I don't know what's the reason behind it, is it generation gap? Is it the fact that this is the longest time that we we've lived together? Is because I don't know how to be a good daughter or maybe because shed doesn't know how to be good mother?
Yes, my mother.
It's difficult to explain because I know what you'll tell me. I shouldn't have been arguing with her, I should respect her, She loves me dearly.. etc.
I've heard it all before. But you don't know what she's like.
Most of the time she's like bipolar.
You can't sense what to act around her because she's so volatile. One minute she's joking around with you, the second she's mad. She slams things when she's angry. she won't speak to you. She'd tell you insults. She'd tell you to do things she herself doesn't follow. And when you do the said things without her telling you, she won't appreciate it, and worse, she'd slam it down your face verbally. When she's mad about something, then she's mad at you too. She's making it clear that she's not happy living with us, her daughters, and she's better off somewhere else without having to deal with us. We are good for nothing besides giving her stress. She can't wait for us to grow up so we can work and give back to her the money she spent on our education and give her back the time she wasted just to provide for us. It's seems to us like if there's only a chance that she could trade us with another set of children, she will.
This is what I am feeling and I am not even over reacting. I'm not childish and I'm not stupid. I cry when somebody hurts her and I get stressed just thinking on how I could give back to our family.

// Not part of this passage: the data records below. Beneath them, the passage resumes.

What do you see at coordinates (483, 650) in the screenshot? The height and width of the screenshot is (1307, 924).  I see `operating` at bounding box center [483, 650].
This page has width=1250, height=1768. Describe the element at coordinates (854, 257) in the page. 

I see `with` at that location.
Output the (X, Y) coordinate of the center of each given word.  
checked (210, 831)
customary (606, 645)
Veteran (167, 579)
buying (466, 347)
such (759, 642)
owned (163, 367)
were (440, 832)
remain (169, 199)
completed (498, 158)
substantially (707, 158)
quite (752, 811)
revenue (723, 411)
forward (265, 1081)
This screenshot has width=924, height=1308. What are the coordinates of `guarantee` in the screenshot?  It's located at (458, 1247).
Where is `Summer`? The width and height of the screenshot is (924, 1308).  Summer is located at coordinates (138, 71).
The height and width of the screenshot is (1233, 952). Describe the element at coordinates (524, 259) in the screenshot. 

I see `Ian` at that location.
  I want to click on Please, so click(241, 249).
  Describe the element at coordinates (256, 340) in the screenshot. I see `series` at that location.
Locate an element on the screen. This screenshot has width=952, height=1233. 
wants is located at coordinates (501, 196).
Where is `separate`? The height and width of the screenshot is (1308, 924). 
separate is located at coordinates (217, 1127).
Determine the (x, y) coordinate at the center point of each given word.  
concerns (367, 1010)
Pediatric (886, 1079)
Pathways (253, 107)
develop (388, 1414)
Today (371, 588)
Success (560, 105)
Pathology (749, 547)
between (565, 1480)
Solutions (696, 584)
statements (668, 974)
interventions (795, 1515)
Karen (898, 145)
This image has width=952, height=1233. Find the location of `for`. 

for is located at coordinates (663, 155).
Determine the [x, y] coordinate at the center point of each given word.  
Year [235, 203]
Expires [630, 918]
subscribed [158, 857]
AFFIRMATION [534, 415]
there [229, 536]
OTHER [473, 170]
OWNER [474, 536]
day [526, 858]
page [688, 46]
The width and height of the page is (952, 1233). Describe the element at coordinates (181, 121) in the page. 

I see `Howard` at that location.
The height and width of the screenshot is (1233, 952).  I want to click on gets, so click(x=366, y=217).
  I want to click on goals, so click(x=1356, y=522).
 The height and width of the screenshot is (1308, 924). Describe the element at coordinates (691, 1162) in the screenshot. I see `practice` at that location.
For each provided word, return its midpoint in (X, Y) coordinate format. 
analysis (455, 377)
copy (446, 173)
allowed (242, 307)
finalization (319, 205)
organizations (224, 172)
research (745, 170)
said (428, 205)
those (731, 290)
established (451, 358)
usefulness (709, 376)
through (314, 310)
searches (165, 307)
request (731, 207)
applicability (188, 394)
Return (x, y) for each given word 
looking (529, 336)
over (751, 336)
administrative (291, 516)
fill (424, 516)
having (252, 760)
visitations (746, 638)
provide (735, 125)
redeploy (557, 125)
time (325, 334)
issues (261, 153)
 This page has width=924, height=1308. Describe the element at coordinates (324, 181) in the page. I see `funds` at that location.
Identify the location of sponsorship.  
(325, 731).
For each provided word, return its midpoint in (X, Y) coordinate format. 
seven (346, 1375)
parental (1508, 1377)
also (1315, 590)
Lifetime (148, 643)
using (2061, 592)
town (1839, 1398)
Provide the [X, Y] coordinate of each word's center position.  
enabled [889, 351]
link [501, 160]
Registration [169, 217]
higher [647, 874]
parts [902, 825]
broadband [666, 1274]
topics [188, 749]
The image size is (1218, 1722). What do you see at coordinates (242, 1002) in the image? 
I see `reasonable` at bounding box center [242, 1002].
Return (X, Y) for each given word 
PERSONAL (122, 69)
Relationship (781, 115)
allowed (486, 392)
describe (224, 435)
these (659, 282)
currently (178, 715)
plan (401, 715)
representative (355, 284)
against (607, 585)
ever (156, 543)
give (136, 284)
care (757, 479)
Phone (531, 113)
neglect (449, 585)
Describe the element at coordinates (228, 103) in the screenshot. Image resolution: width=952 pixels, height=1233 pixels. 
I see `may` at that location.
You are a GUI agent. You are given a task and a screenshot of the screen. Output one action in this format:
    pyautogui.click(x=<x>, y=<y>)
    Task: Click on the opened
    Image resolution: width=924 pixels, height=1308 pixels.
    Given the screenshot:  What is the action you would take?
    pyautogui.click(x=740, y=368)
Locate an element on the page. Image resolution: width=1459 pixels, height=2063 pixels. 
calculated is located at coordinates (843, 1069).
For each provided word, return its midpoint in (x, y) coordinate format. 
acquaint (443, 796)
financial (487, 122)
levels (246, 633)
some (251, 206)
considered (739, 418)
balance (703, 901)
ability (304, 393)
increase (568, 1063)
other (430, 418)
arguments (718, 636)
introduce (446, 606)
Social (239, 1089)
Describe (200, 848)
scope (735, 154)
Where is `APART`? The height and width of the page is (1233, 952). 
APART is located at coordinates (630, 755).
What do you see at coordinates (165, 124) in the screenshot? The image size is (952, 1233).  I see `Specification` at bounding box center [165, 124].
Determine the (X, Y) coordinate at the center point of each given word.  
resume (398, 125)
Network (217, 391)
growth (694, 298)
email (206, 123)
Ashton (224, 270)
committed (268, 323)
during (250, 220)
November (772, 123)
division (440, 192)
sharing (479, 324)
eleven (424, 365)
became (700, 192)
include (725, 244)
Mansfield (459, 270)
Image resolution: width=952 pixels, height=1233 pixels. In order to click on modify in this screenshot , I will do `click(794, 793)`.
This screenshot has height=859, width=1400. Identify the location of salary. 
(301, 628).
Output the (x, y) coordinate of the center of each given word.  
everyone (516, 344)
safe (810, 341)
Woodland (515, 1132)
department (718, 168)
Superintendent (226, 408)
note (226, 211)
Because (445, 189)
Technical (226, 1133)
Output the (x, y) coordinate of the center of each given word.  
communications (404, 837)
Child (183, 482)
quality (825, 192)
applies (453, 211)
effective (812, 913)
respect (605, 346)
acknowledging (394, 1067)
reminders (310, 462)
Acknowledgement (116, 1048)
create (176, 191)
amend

But it's really difficult to be around her sometimes. I've keeping my actions in check, but now I can't hold it anymore. We had a fight a while ago because she's pushing me this job that I do not want. She asked me, and said that I have to give her my decision that instant. So I said no, I don't want it.
And then it started. The word vomit flew out of my mouth. No, silly, I didn't swore. I just told her some of the things I am feeling. Not even close to everything that I wanted to say. It's difficult because you feel needed and yet unwanted.
Maybe you feel different with your mother. Maybe she's sweet and she takes care of you like a real 50's mom. Does she asks you if you're back is sweaty? Gives you milk when you can't sleep or asks you if everything is alright with your life right now? Does she understand how to deal with a child at one specific age group? Or does she treat you neither an adult nor a child. You're simply.. a daughter.
I don't want to hate my mother. I though child vs. mother was so overrated because of the movies.
But now it's all clear to me, I wanted to be like her when I my time comes. I want to have her strength and perseverance in life. But I don't want to be like that to my children. I'm sorry to say this, but God forbid..
Do you have any thoughts? I won't judge you.